Why not throwing an ArrayIndexOutOfBoundsException?

Let's take a look at the following code:

public Class Program{
public static void main(String[] args){
int i = 0;
int[] a = {1,2};
a[i] = i = 2;
System.out.println(i + " " + a[0]+ " "+a[1]);

What is the output from the above code?

The output is:

2 2 2

You may raise some questions: "When does i get a value 2?", "Why doesn't it use the same value (i=2) for a[i] (which should actually give an ArrayOutOfBoundsException Exception)?", and so on.
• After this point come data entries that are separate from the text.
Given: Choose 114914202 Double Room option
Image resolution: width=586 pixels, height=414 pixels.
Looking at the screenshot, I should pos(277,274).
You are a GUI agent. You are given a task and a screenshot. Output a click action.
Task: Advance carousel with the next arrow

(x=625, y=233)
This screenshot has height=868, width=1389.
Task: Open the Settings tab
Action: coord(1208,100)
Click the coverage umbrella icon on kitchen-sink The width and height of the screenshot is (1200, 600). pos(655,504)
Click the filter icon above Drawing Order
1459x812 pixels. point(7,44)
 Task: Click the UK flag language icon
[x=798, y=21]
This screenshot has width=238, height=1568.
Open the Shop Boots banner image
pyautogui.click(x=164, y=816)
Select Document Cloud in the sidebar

The reason no ArrayIndexOutOfBoundsException is thrown is because each of the operands is evaluated from left to right. Basically the array reference is evaluated first then the rest of the expression is done according to the rules in the "15.26.1 Simple Assignment Operator =" of Java Language Specification 3rd Edition. We first evaluate a[i] while i is still 0. Then the assignment takes place after the leftmost operand is evaluated. After the assignment operator takes over, it changes the value of i to 2 and then assign i variable value to a[0]. Hence, a[0] obtains a value of 2 and no an ArrayIndexOutOfBoundsException is thrown.

The assignment is performed from right to left, but operand evaluation is evaluated from left to right.